Marya's gaze remained fixed on the Poneglyph, but her mind raced, cross-referencing observations like a celestial cartographer plotting unknown stars. The Temple of Dawn's Echo… the mural of the deity scattering luminous seeds across an empty abyss… seeds that looked suspiciously like stylized Devil Fruits. "The Temple of Dawn's Echo," she stated, her voice cutting the cold air. "Angkor'thal's ruins. The mural depicted a Deity dispersing Devil Fruits into the world." She paused, the connection snapping into place with icy certainty. "My Devil Fruit. The Mist-Mist Fruit. Its activation… the spatial distortion… maybe it resonated. Triggered her. Like a bell struck in a silent tomb." A frown, rare and thoughtful, touched her lips. "Muttering… perhaps she is associated with that Deity. Or… perhaps there were multiple. An exchange? A contract broken?"

Shanks shook his head slowly, a complex mix of sorrow and weary understanding in his eyes. Mihawk, however, didn't hide the fierce, razor-sharp pride that lit his golden gaze – a silent acknowledgment of her deductive leap.

Ben, catching their reactions, clapped a heavy hand on Marya's shoulder. "Sure, kid.
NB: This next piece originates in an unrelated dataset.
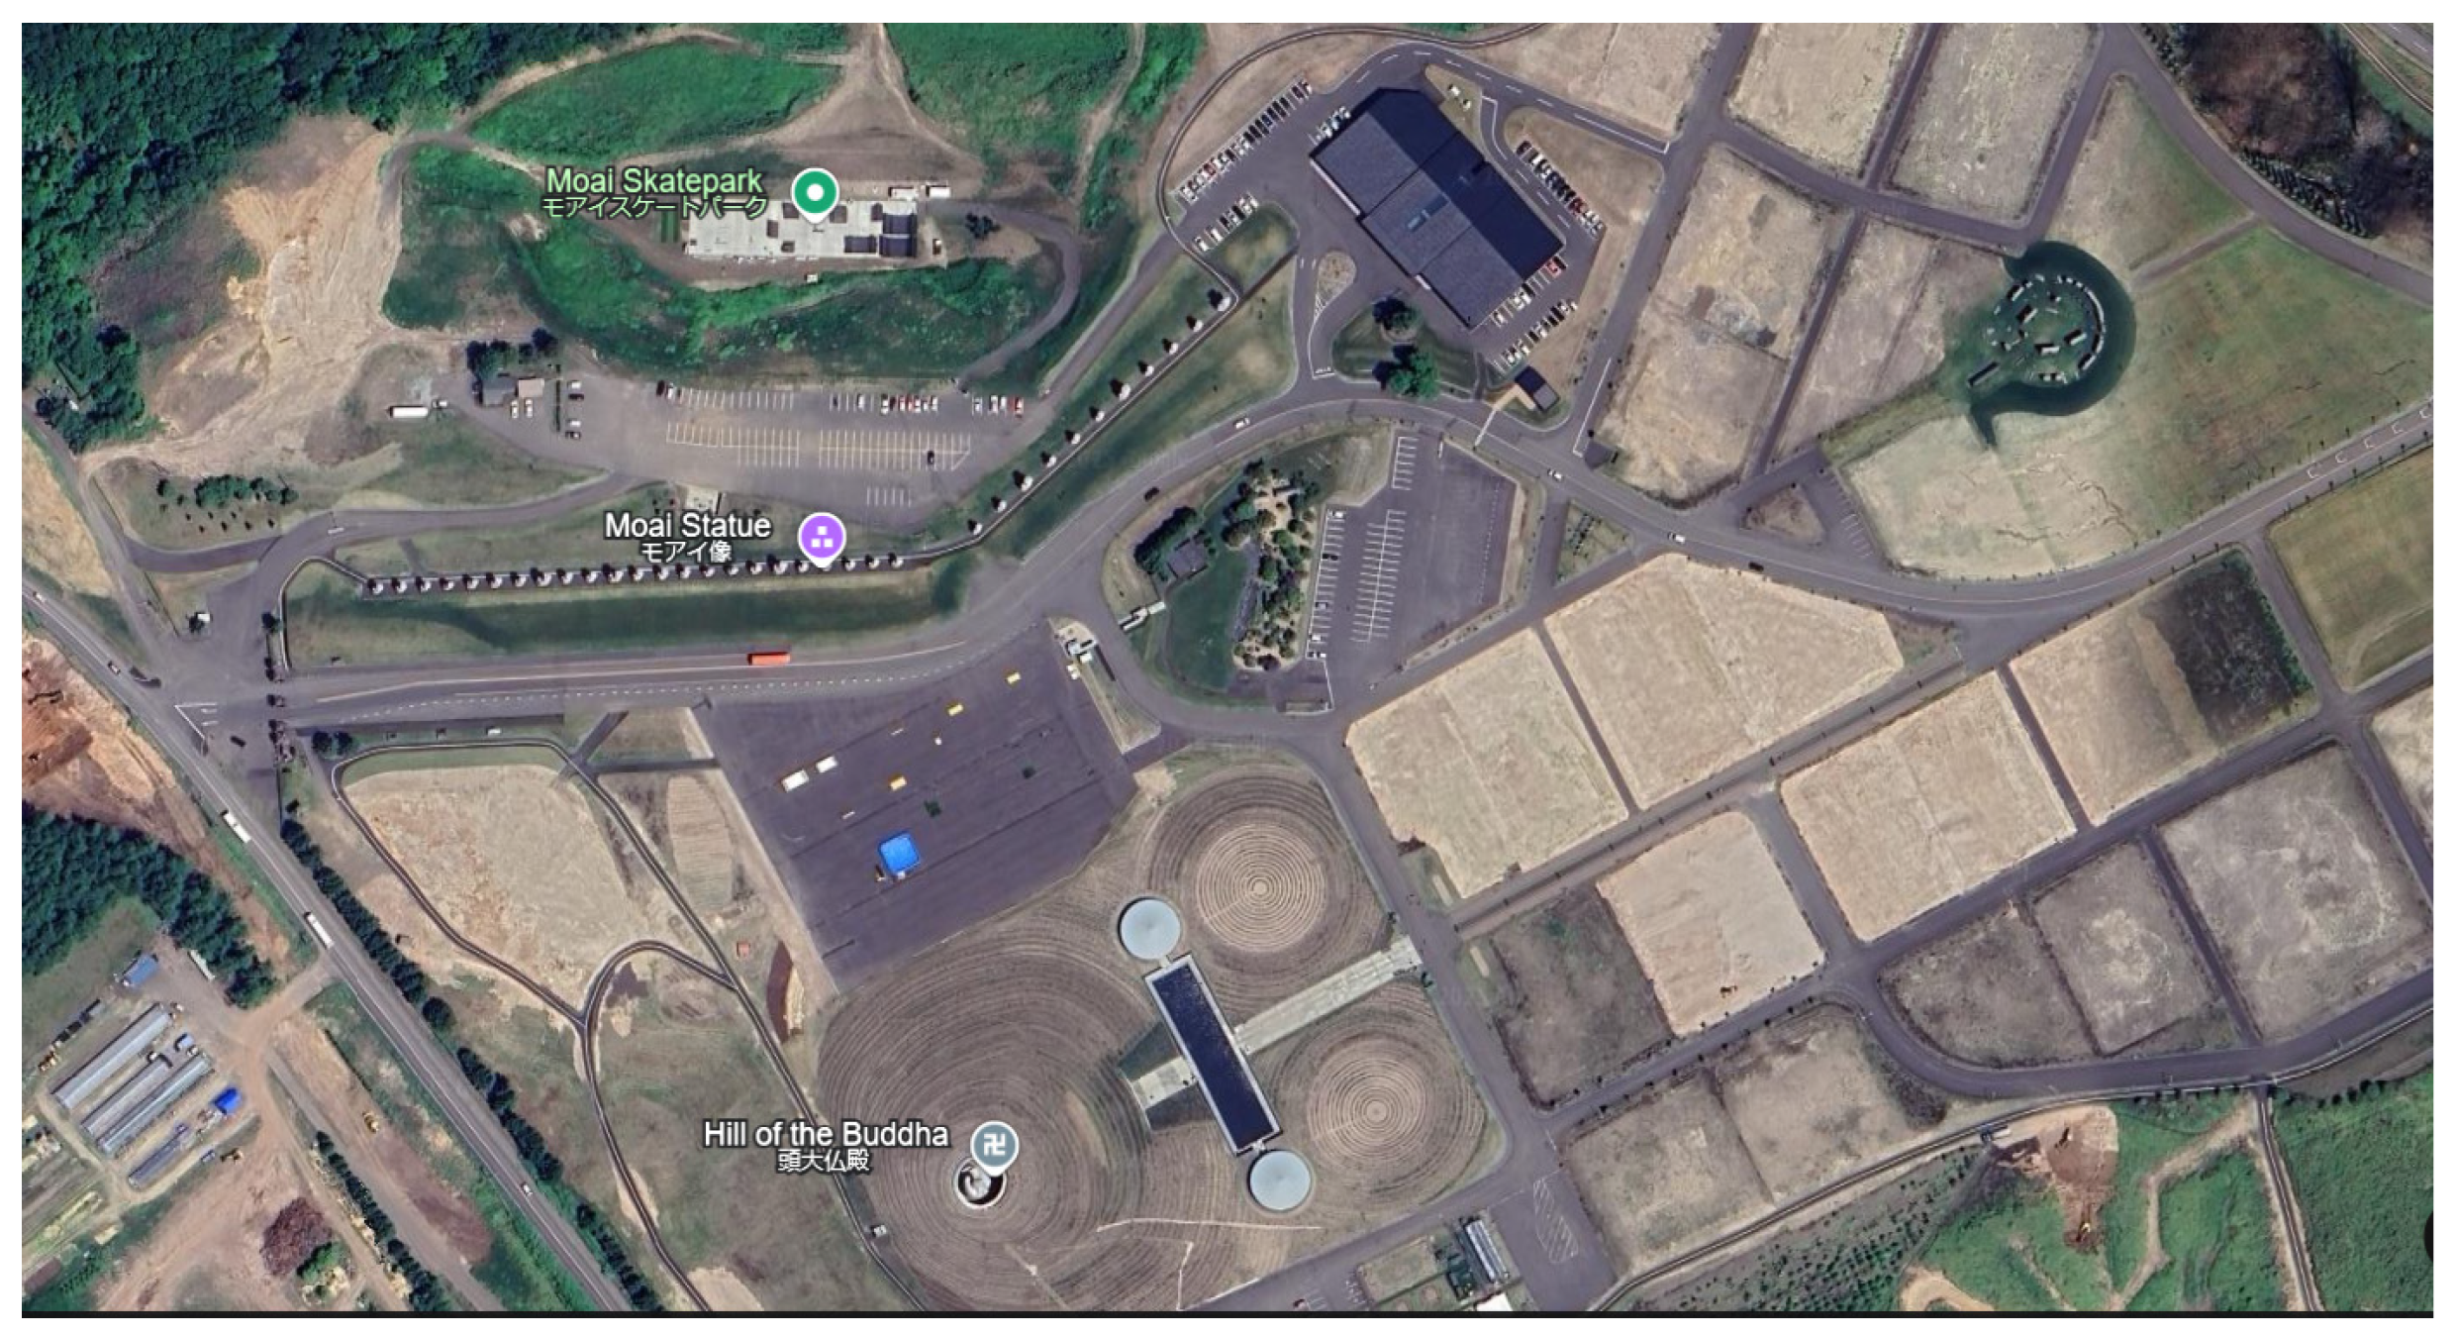The width and height of the screenshot is (2453, 1336).
Task: Select the large dark-roofed building
Action: (x=1437, y=206)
Sounds like a damn good theory to me."

Marya ignored the contact and the praise, still muttering, her mind dissecting the puzzle. "I wonder… the specifics of the exchange… the terms of the broken covenant… Elbaph's Library. The Giants' archives. They remember what the World forgets."

"I'm confident you'll figure it out, Marya," Shanks said, his voice gentle but firm.

"Indeed," Mihawk affirmed, the single word carrying the weight of absolute certainty.

Marya's head snapped up, her golden eyes – mirrors of her father's – narrowing as they locked onto Shanks's knowing smirk and then Mihawk's proud gaze. The pieces clicked with finality. "You know," she stated, accusation sharpening her tone. "Both of you. Far more than you're saying. Care to share?" She leveled her gaze specifically at Shanks, the familial title wielded like a blade. "Uncle?"

Shanks exchanged a brief, unreadable look with Mihawk, a wry smile touching his lips. "She doesn't miss much, does she, Hawk-Eyes?"

"No," Mihawk replied, his voice a low rumble that echoed slightly in the chamber. His gaze never left Marya. "She does not. Those eyes… they see the Abyss between truths."

Marya didn't flinch. The withheld knowledge was a tangible thing now, another obstacle. Her gaze, cold and analytical, shifted to Moxy-Rouge. The Voodoo Queen stood before the Poneglyph, her back to them, one hand resting on the cold stone as if feeling the trapped goddess's pulse, the other clutching her doll tightly. Marya's question, when it came, was devoid of malice but sharp as Mihawk's blade, aimed at the heart of Nouvèl Orléon's survival:

"Moxy-Rouge. Voodoo Queen. Shadow Stitcher. Guardian of this island." Marya's voice cut through the chamber's oppressive silence. "I believe you have an immediate dilemma. Now that you know the source… the true cost…" She paused, letting the weight of the enslaved goddess, the siphoning, the Soul-Sugar's tainted origin, hang heavy in the air. "Are you planning to continue exploiting her?"

Moxy-Rouge didn't turn. The faint violet glow began to seep from beneath her lowered eyelids, illuminating the ancient, anguished carvings of the bound goddess on the wall before her. The only sound was the frantic, almost imperceptible whispering of the enchanted red thread binding her own soul-poupée. The Chamber held its breath, waiting for the answer that would decide if Nouvèl Orléon's protector would become its god's jailer once more.